** Extracted data follows **

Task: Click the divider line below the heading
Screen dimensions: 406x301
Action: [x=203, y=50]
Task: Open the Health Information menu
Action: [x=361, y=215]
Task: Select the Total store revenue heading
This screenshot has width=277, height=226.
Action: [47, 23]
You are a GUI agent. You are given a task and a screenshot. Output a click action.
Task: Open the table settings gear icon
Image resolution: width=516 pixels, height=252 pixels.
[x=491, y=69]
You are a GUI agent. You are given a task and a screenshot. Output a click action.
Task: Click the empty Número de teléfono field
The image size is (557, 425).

** End of Extracted data **

#### Brief:
Nothing may change. Retype all of the entries.

#### Solution to this task:
Task: Click the divider line below the heading
Screen dimensions: 406x301
Action: [x=203, y=50]
Task: Open the Health Information menu
Action: [x=361, y=215]
Task: Select the Total store revenue heading
This screenshot has width=277, height=226.
Action: [47, 23]
You are a GUI agent. You are given a task and a screenshot. Output a click action.
Task: Open the table settings gear icon
Image resolution: width=516 pixels, height=252 pixels.
[x=491, y=69]
You are a GUI agent. You are given a task and a screenshot. Output a click action.
Task: Click the empty Número de teléfono field
The image size is (557, 425).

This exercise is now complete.